Carboplatin (Platinum-containing Compound) Clinical Trial Eligibility Overview. Trial Name: NCT04929041 — Phase 2 & 3
Lung Carcinoma Research Study Groups: Arm B (immunotherapy, +/- chemotherapy, SBRT), Arm A (immunotherapy, +/- chemotherapy)
Lung Carcinoma Clinical Trial 2023: Carboplatin Highlights & Side Effects. Trial Name: NCT04929041 — Phase 2 & 3
Carboplatin (Platinum-containing Compound) 2023 Treatment Timeline for Medical Study. Trial Name: NCT04929041 — Phase 2 & 3

Frequently Asked Questions

These questions and answers are submitted by anonymous patients, and have not been verified by our internal team.

Are patients currently being recruited for participation in this research?
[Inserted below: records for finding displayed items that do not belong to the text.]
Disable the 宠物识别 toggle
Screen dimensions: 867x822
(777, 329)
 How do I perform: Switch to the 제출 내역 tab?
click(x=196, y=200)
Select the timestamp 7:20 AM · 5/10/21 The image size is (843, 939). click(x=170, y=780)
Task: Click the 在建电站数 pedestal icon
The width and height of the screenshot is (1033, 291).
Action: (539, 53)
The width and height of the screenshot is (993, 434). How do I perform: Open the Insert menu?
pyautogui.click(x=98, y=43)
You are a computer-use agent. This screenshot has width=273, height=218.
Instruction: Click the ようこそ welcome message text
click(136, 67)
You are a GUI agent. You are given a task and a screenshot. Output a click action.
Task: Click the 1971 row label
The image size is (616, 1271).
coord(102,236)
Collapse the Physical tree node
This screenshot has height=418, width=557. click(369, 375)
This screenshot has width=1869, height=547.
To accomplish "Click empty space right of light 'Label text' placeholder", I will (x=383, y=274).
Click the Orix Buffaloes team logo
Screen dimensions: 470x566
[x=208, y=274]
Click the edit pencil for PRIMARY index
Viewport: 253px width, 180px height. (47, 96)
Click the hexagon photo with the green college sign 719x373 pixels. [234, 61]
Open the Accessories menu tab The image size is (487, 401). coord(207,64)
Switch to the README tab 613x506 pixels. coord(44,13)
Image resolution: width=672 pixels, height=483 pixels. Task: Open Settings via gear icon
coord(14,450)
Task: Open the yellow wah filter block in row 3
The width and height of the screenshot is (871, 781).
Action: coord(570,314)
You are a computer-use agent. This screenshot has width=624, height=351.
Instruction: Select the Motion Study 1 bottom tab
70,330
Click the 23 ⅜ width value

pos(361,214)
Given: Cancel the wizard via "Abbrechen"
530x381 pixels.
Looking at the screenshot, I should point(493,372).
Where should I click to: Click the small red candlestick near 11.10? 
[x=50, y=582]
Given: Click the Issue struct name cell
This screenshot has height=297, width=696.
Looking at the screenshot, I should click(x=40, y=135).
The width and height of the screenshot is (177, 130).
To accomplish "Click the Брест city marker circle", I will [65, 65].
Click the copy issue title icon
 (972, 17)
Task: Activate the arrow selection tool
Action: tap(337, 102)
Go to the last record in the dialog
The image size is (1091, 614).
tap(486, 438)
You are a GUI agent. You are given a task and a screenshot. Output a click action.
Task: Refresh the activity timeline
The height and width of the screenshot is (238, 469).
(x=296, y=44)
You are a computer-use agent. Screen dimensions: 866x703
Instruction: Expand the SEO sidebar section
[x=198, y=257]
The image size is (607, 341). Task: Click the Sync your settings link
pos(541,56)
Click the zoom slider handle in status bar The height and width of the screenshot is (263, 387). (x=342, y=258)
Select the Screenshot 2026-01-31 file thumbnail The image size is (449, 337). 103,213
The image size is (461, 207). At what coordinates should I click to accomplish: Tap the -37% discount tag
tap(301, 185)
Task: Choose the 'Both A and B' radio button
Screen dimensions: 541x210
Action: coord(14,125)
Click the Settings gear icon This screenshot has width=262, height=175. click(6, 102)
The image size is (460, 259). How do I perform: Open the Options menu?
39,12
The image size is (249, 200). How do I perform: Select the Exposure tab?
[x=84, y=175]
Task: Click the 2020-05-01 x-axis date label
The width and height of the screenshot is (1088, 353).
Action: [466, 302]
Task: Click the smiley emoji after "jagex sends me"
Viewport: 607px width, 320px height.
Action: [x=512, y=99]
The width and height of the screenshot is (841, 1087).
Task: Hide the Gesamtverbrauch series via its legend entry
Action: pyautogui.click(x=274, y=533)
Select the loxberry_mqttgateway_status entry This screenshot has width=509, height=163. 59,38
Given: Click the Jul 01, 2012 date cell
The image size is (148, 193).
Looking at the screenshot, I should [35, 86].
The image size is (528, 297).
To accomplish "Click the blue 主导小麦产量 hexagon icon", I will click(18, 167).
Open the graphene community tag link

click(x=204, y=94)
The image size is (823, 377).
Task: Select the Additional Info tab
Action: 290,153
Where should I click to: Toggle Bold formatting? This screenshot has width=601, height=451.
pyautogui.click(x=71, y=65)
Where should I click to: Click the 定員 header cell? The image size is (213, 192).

"This study is currently looking for candidates, according to clinicaltrials.gov. The trial was first posted on December 21st, 2021 and was last edited on November 8th, 2022."

Answered by AI

What are the most recent findings on Stereotactic Body Radiation Therapy?

"City of Hope Comprehensive Cancer Center first used Stereotactic Body Radiation Therapy in 1997 and, since then, there have been 2508 completed trials. 2837 studies are still ongoing with a large portion taking place in Truckee, California."

Answered by AI

How many individuals are currently enrolled in this experiment?

"One hundred volunteers are required to enroll in this study. These participants must meet the pre-determined inclusion criteria. people from Gene Upshaw Memorial Tahoe Forest Cancer Center in Truckee, California and IHA Hematology Oncology Consultants-Canton in Canton, Michigan can participate in this trial."

Answered by AI

What types of cancer does Stereotactic Body Radiation Therapy typically target?

"Stereotactic Body Radiation Therapy not only offers treatment to those with metastatic cutaneous squamous cell carcinoma, but also patients suffering from melanoma, neoplasm metastasis and metastatic hepatocellular carcinoma."

Answered by AI

At how many research facilities is this experiment being conducted?

"There are 79 clinical trial sites for this research study, with 3 being Gene Upshaw Memorial Tahoe Forest Cancer Center in Truckee, California, IHA Hematology Oncology Consultants-Canton in Canton, Michigan and Fremont - Rideout Cancer Center in Marysville, New york."